_Texte source_

=-=-=-=-=

Ici(1), on se penchera plus précisément sur ce type de figures, parce qu'elles sont très nombreuses et jalonnent le roman de manière insistante. On entendra par comparaison une figure formée d'un comparé, d'un comparant et d'un motif dont le signifié comporte des propriétés communes aux deux (définition de Catherine Fromilhague dans Les figures de style). Les comparaisons sont si nombreuses dans le roman Je m'en vais qu'on peut tenter d'en établir un classement.
1. Les comparaisons qui mécanisent des éléments naturels
On trouve un certain nombre de comparaisons étonnantes dont le comparant renvoie à une technologie, alors que le comparé est un élément plus naturel, ce qui tend à tirer le naturel vers la technologie, à voir des phénomènes naturels comme des phénomènes mécaniques. Ces comparaisons sont en ce sens rarement à l'avantage du comparé, puisqu'elles renvoient le vivant à une mécanique, et font souvent sourire. On donnera à cet égard plusieurs exemples, dans lesquels on soulignera le comparant.
Pupille ponctuelle sur un iris vert électrique comme l'œil des vieux postes de radio, sourire froid mais sourire quand même, Victoire s'était donc installée rue d'Amsterdam. (page 37)
Ralentis par la charge, ils mirent beaucoup de temps à regagner Port Radium. Comme un cran d'arrêt qui se déclenche sans prévenir, de petites lames de vent acéré se levaient parfois pour couper leur élan [...] (page 77) D'ailleurs il [Ferrer] reprit bientôt ses esprit même s'il lui était actuellement impossible d'articuler un mot : ce n'était pas le noir qui envahissait l'écran comme un téléviseur qu'on ferme, non, son champ visuel continua de fonctionner comme enregistre encore une caméra versée par terre après la mort subite de son opérateur, et qui filme en plan fixe ce qui lui tombe sous l'objectif : un angle de mur et de parquet, une plinthe mal cadrée, un élément de tuyauterie, une bavure de colle à l'orée de la moquette. (page 144)
Fonctionnant comme les comparaisons précédentes, les comparaisons qui renvoient des éléments naturels à une domesticité ont tendance à les démystifier, à ôter aux éléments naturels ce qu'ils ont de grandiose, à les ramener à des banalités domestiques. Ce qui assez surprenant car c'est un point de vue posé sur la nature assez rare, dont le décalage fait sourire.
Ils [les icebergs] paraissaient cependant plus discrets, plus usés que leurs homologues antarctiques qui se déplaçaient pensivement en grand blocs tabulaires. Ils étaient également plus anguleux, asymétriques et tarabiscotés, comme s'ils s'étaient retournés plusieurs fois dans un mauvais sommeil. (page 33) Dans cette lumière avare, Ferrer croit comprendre qu'on abandonne à gauche la masse érodée de l'île Southampton, grisâtre comme un vieux tas de gravier [...] (page 47) Le couvercle gelé du lac avait commencé de se défaire par larges plaques aux contours simples, comme des pièces de puzzle élémentaire à l'usage des débutants et, au-delà, grands et petits, ruisselants sous le soleil pâle, se dandinaient une centaine d'iceberg. (page 89)

=-=-=-=-=

_Travail demandé_
1. Recopiez le passage de l'étude sur les comparaisons dans Je m'en vais, de « Fonctionnant comme les » à « décalage fait sourire. ».
2. Prolongez l'étude sur les comparaisons dans Je m'en vais au-delà de sa dernière phrase.
La liste qui suit provient d'une autre source que ce texte.

_Liste fournie_
=-=-=-=-=

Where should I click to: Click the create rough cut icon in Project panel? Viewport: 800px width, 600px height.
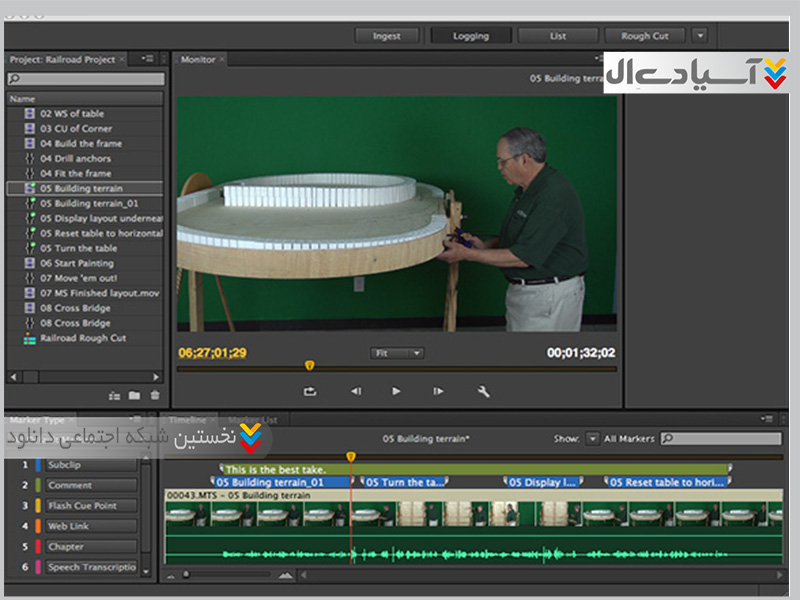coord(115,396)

=-=-=-=-=

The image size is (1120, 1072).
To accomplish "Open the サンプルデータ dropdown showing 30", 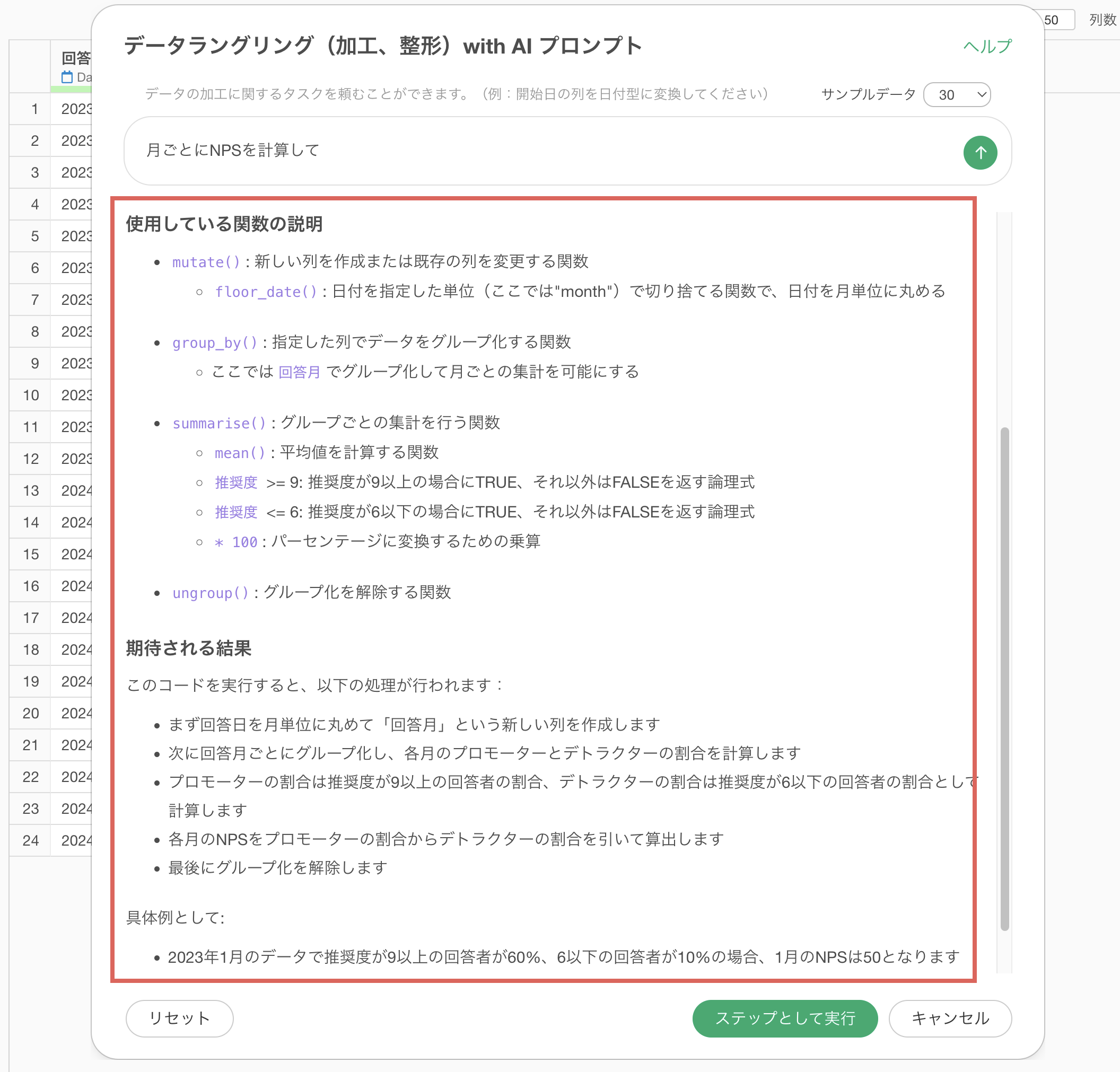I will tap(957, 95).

=-=-=-=-=

_Réponses proposées_
1.
Fonctionnant comme les comparaisons précédentes, les comparaisons qui renvoient des éléments naturels à une domesticité ont tendance à les démystifier, à ôter aux éléments naturels ce qu'ils ont de grandiose, à les ramener à des banalités domestiques. Ce qui assez surprenant car c'est un point de vue posé sur la nature assez rare, dont le décalage fait sourire.

2.
Ces comparaisons-là sont plus rares dans le roman, mais tout aussi décalées, et le comparant, s'il est un élément naturel, est aussi généralement quelque chose d'assez dérisoire : un galet, du brouillard, une toux, des gardons. On reste donc dans le même ton.
Mais, parallèlement à ça, la bonne [nouvelle] était que dans les poches d'un cadavre congelé, découvert par hasard et assez imparfaitement conservé, on avait trouvé parmi de vieux Kleenex raidis, froissés, compacts comme des galets plats ou des savonnettes en fin de carrière, un bout de papier portant un numéro minéralogique. (page 180)On constate ici que la comparaison tend à glisser à nouveau vers le domestique, avec l'image des savonnettes en fin de carrière. On oscille donc entre la nature (dérisoire) et un élément domestique (dérisoire lui aussi).
La vie de Baumgartner qui était ces dernières semaines assez effilochée, silencieuse et feutrée comme un mauvais brouillard, connaît un peu d'animation avec l'apparition de ce motocycliste rouge. (page 182)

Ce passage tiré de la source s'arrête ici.